One of a series of test instances for migrating the Koha Wiki MediaWiki database.
For the current Koha Wiki, visit https://wiki.koha-community.org .Proposal for RM 17.11 joubu
I (Jonathan Druart aka Joubu) propose to serve as Release Manager for the development cycle of the version 17.11 of Koha.
To me, the success of a release depends strongly on the involvement of everybody. I want to create a strong dynamic based on coordination, collaboration and communication.
Who am I?
I've worked as a developer for the Koha project since 2011 (5 years in the BibLibre team and now as an independent entity).
For the last 18 months, my community work has been sponsored by 3 partners: BibLibre, ByWater Solutions and PTFS Europe. This community work represents (a lot of) QA, (a bit of) community support (mailing lists and IRC), bug fixes and code improvement/maintenance.
I want to make it clear that these partners respect my independence and impartiality, and that they acknowledge my application as RM.
Task Force
The community
My first action will be to contact all the companies that provide support for Koha as well as the librarians that are involved on the mailing lists, bug tracker, IRC.

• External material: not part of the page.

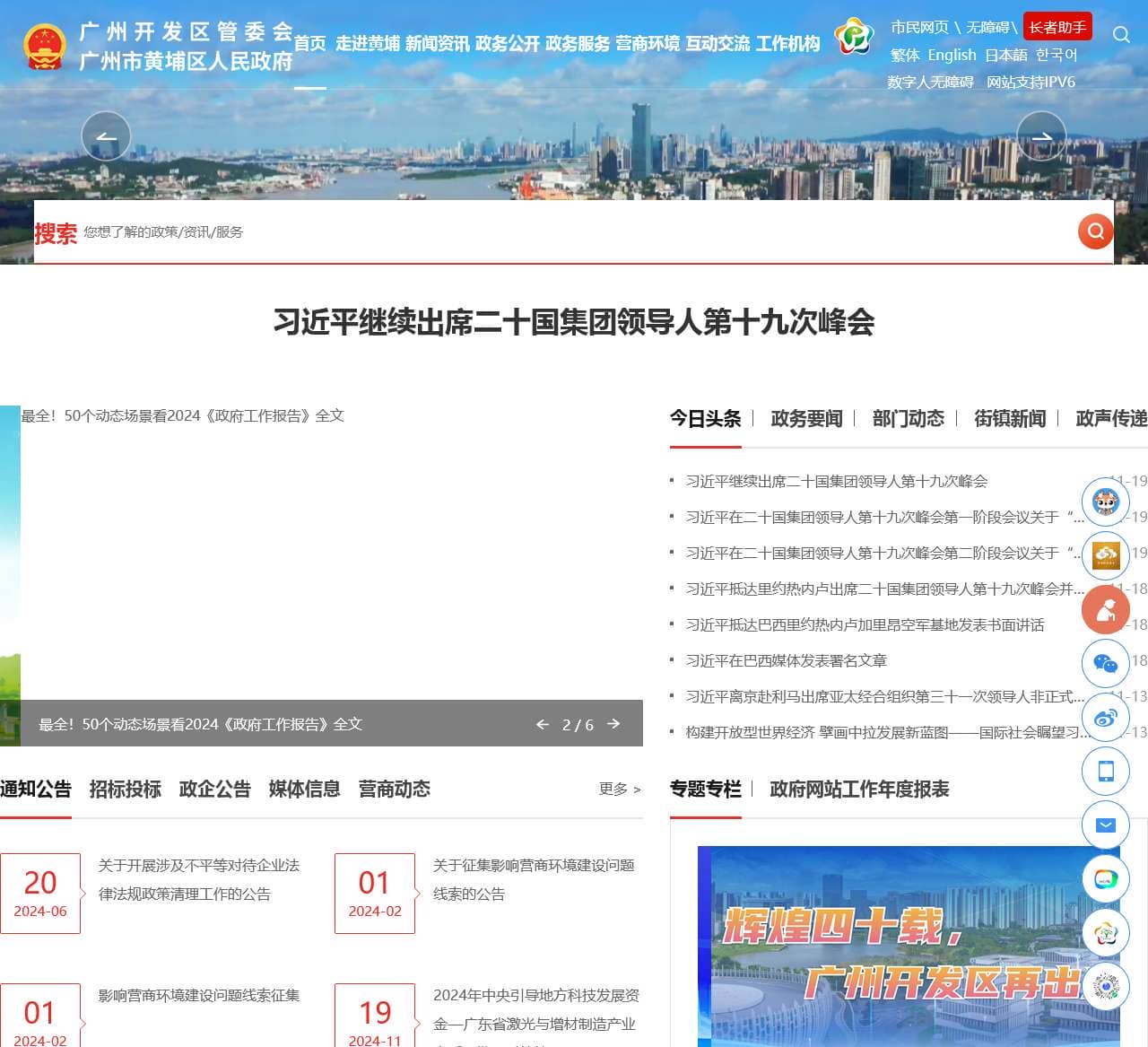Show the previous banner image with left arrow

point(106,136)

I want to motivate people that do not dare or know how to help. I want them to understand that it is important to be involved in the community. Both contributors and users will benefit from this dedication.
I will ask all the contributors how much time they are ready to dedicate to the project for documentation, bug fixes, signoff and wiki maintenance. Even a couple of hours per month dedicated to the projet is a huge help.
From a list of newbies that are willing to join and experienced people wishing to help, we will coordinate teams and dispatch work.
The Release Management team
A release manager cannot achieve much alone. They need a team around them to move the patches forward.
- A strong and reliable QA team is essential to support the RM in their daily tasks.
- Testers, obviously
- RM assistants from another timezone will be a plus to offer a continuous support in case of urgent matters. They will also be in charge of pushing enhancements signed-off or QAed by the RM. Alex Sassmannshausen and Martin Renvoize are going to apply for this position.
Responsibilities
I would like people to shoulder responsibility for their contributions in the community, at the level at which they are capable of doing so.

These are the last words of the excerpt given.